Selon une croyance populaire, la diète végétarienne causerait des carences alimentaires, au point où ceux qui l’adoptent risqueraient de développer certaines maladies, voire des troubles mentaux, comme la dépression. Plusieurs études se sont penchées sur ce lien.

L’une d’entre elles, publiée en juillet dans la revue Journal of Affective Disorders, a fait parler d’elle par des médias allant du Huffington Post jusqu’au Nouvel Observateur en passant par plusieurs sites sur la santé. Des chercheurs de l’Université de Bristol y concluent à un risque presque deux fois plus important de dépression chez les végétariens.

10 000 hommes

Notons d’abord que dans cette étude portant sur 10 000 hommes, seuls 350 étaient végétariens (3,6%).
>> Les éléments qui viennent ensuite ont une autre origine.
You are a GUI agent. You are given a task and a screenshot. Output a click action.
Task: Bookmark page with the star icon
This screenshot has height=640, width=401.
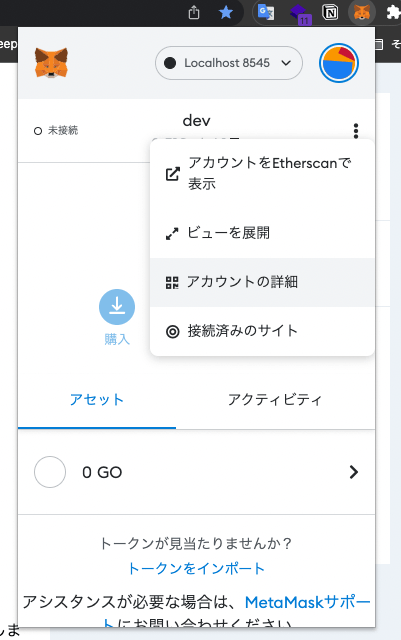(226, 12)
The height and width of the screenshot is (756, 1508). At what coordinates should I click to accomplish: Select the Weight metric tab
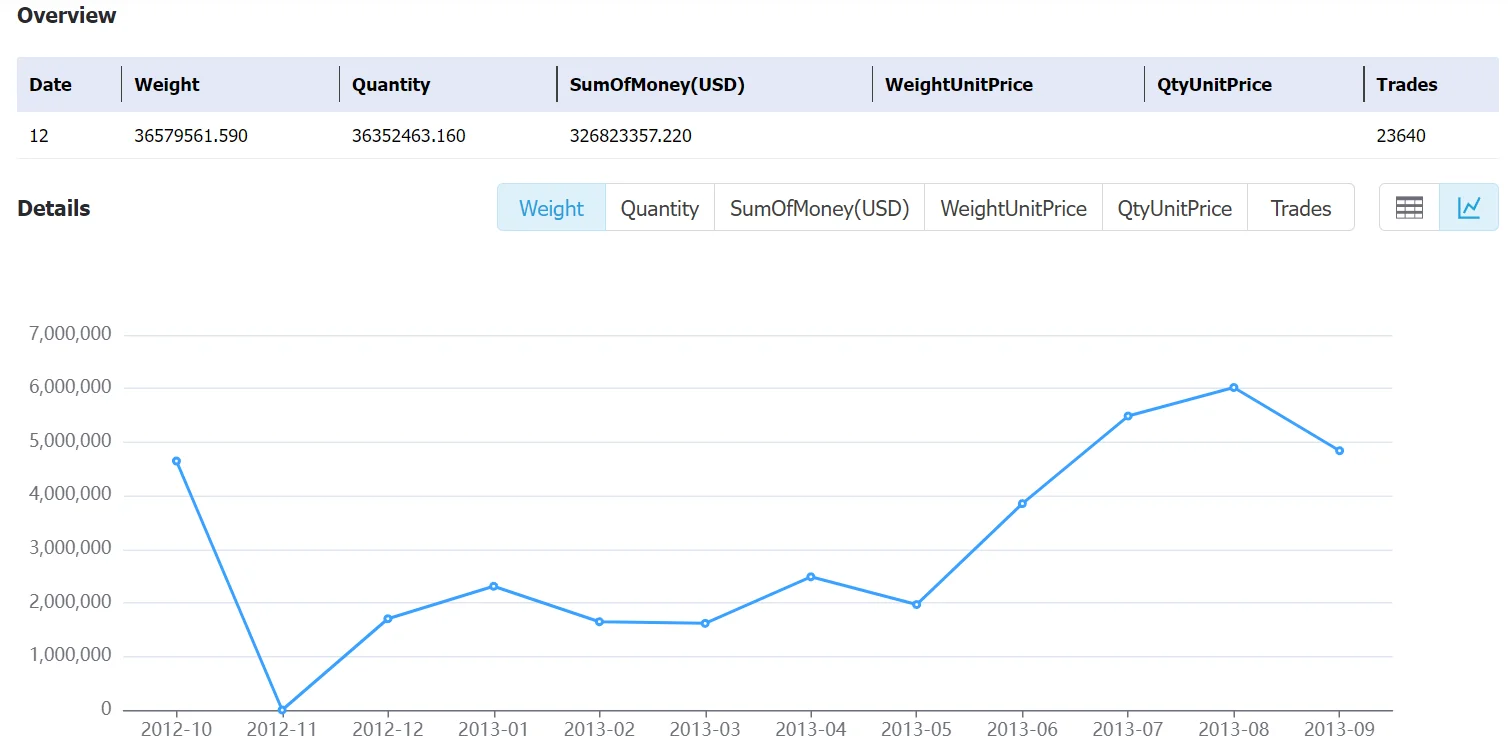tap(551, 208)
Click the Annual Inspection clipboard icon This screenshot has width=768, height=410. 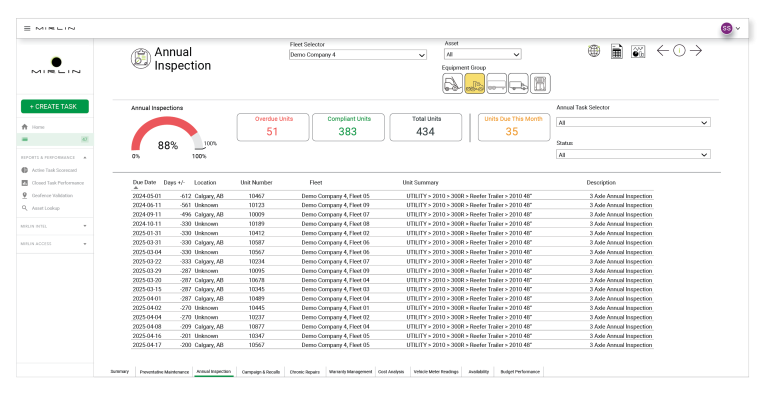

L’étude portait exclusivement sur des hommes, parce que les chercheurs voulaient un groupe homogène et que les symptômes de dépression diffèrent chez les hommes et les femmes (DSM IV).

Ces hommes étaient les compagnons des futures mères qui étaient, elles, les principaux sujets de l’Avon Longitudinal Study of Parents and Children, suivies à différentes étapes de leur grossesse.

Les hommes étaient invités à répondre au questionnaire Edinburgh Postnatal Depression Scale entre la 18e et la 20e semaine de la grossesse de leur conjointe.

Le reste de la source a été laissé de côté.